- _Extracted material_
****

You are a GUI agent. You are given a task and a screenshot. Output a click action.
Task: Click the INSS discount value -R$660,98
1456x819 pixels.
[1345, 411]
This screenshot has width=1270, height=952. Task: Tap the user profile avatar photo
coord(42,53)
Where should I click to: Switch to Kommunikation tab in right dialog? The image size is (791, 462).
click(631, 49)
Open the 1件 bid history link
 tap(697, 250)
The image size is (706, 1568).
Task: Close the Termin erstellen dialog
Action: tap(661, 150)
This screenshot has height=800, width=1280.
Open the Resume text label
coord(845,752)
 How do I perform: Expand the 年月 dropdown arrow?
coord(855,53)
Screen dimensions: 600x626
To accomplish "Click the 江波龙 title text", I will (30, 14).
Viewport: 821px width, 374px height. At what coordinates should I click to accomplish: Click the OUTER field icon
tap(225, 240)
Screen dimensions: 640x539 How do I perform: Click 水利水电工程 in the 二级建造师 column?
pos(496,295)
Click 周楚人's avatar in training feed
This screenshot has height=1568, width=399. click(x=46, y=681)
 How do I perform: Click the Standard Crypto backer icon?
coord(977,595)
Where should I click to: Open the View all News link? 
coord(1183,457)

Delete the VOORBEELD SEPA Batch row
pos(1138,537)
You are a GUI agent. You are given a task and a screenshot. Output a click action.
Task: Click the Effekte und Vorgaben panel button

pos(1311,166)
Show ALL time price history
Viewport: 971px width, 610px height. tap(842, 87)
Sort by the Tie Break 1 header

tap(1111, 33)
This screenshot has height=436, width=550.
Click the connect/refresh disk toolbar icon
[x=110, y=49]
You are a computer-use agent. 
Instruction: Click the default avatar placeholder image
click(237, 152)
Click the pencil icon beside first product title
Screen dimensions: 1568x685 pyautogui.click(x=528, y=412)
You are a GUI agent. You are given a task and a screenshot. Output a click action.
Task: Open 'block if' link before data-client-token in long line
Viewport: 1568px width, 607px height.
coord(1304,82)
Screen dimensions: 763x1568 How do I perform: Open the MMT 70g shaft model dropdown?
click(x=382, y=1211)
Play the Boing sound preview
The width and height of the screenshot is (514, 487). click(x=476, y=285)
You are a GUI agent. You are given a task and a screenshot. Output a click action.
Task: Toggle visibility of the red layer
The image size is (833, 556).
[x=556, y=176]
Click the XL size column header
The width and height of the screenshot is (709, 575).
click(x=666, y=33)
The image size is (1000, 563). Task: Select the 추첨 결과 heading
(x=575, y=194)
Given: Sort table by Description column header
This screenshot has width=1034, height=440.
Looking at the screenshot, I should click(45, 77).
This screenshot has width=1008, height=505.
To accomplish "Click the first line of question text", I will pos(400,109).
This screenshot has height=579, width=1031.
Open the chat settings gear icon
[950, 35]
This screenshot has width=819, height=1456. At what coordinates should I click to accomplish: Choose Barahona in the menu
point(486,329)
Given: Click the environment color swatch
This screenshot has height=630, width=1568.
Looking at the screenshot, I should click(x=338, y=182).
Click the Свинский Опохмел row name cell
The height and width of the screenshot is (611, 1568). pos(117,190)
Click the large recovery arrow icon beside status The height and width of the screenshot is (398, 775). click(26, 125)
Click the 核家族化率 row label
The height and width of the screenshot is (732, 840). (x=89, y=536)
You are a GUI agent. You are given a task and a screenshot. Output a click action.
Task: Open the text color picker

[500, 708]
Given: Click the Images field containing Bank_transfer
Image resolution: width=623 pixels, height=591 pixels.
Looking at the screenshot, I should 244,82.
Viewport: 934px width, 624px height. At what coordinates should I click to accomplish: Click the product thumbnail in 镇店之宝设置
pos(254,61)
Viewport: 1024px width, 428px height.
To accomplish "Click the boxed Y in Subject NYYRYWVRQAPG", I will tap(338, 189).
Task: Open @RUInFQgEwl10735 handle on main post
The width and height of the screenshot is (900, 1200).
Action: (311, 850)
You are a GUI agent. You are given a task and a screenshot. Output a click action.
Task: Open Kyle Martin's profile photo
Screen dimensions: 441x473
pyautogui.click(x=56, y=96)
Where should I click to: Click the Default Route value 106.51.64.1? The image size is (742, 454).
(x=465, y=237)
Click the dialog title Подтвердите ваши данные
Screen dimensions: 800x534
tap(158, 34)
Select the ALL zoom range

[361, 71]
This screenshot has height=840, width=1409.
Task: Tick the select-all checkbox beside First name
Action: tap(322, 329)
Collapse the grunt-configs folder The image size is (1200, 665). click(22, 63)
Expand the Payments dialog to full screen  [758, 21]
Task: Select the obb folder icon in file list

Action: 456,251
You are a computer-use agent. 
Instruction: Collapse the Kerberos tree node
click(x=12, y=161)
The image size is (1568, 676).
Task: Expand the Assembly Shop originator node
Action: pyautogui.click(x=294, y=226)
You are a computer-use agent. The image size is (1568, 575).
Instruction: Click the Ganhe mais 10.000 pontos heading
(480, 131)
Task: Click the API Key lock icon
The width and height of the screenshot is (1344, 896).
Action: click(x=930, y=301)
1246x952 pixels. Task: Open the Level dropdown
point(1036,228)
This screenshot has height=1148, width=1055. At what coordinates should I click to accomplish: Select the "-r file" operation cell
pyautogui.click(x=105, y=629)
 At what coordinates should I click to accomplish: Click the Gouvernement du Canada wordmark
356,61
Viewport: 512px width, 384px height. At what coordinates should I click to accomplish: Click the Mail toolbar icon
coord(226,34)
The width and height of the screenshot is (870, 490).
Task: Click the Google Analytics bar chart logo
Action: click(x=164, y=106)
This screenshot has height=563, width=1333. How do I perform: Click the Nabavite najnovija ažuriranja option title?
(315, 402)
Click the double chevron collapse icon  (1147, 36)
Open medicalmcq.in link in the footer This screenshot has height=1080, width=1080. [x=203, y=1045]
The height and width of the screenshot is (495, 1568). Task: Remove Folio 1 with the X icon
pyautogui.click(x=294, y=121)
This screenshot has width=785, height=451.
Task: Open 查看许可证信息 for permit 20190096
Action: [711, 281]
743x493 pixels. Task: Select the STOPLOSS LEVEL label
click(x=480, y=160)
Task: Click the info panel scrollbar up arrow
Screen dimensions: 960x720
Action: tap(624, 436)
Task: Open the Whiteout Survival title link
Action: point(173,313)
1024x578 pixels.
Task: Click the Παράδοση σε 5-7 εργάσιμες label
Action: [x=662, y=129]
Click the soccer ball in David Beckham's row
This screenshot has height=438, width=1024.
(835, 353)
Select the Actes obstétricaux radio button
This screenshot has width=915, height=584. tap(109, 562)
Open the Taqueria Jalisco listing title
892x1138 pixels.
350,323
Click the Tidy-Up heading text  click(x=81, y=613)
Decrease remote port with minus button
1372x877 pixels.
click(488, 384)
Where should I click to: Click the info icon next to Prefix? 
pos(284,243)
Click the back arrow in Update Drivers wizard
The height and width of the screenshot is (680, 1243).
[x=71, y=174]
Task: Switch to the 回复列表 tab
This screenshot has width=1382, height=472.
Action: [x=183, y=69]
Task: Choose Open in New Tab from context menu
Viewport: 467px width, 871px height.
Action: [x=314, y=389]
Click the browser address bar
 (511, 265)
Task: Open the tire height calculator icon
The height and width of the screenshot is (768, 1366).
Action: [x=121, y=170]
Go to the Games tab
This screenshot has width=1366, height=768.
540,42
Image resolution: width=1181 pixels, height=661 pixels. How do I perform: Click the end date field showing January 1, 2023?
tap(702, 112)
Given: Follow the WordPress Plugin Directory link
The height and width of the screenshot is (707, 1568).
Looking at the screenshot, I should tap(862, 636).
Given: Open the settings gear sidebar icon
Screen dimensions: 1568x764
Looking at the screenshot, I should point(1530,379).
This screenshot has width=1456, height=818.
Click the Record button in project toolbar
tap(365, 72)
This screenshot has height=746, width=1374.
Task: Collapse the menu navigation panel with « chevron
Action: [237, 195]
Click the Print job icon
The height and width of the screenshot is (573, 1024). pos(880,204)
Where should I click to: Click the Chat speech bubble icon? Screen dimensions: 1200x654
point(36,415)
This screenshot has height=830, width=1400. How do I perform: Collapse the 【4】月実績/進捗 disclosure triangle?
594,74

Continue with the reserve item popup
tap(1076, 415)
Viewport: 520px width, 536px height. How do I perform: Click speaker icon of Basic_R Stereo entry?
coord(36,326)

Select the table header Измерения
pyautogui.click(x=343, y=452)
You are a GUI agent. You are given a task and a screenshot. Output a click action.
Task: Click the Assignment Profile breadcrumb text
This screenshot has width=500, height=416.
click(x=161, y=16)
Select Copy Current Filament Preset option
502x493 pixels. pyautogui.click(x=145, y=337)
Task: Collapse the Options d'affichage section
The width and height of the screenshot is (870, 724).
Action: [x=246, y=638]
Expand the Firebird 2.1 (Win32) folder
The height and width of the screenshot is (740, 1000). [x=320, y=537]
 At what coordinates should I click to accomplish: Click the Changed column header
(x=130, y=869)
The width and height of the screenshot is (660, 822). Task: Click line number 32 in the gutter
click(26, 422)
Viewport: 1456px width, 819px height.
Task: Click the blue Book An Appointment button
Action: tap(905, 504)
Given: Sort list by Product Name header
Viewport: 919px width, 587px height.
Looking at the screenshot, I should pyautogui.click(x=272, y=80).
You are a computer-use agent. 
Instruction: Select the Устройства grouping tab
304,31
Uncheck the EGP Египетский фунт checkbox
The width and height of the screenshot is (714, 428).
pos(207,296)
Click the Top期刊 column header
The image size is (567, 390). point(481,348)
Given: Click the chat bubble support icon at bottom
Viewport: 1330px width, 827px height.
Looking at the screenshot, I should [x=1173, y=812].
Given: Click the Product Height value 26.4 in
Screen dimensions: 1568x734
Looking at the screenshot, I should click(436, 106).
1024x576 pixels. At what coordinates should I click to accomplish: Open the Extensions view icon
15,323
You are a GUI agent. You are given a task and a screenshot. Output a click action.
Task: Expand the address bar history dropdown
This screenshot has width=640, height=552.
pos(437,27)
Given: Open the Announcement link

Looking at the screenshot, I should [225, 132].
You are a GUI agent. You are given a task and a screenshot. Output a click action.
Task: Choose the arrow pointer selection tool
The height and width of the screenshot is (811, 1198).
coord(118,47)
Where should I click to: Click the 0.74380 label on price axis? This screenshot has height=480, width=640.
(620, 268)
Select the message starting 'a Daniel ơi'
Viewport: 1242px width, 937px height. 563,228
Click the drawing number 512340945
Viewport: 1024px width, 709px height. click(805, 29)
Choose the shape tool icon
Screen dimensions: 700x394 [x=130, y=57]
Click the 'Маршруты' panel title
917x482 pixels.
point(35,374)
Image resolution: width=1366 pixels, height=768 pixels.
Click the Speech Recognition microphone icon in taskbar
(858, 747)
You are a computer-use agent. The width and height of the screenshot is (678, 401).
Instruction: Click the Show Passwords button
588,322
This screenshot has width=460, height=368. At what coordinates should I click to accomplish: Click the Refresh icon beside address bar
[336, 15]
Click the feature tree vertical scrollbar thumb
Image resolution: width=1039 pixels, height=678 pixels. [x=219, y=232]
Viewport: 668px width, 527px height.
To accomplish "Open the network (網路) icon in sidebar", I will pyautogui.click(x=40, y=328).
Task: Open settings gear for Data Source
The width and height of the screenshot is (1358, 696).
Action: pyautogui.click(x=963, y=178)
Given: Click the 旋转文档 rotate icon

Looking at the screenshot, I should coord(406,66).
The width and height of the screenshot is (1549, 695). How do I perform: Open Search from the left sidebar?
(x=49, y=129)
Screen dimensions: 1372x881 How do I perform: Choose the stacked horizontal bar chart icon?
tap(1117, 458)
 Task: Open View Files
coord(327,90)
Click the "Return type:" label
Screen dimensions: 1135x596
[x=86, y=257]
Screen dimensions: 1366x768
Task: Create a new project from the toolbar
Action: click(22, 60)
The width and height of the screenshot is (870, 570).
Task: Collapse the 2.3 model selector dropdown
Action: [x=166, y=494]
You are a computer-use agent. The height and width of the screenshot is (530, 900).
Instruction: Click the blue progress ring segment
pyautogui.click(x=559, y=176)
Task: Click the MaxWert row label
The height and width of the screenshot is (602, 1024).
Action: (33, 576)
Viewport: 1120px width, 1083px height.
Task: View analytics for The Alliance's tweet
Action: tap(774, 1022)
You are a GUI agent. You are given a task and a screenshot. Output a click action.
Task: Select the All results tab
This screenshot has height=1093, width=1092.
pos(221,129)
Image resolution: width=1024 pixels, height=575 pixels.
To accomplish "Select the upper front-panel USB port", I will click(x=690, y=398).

****

- _What this task involves_
Going through the data above, count each line that contains "will" and give only that figure.

- _Solution for this task_
5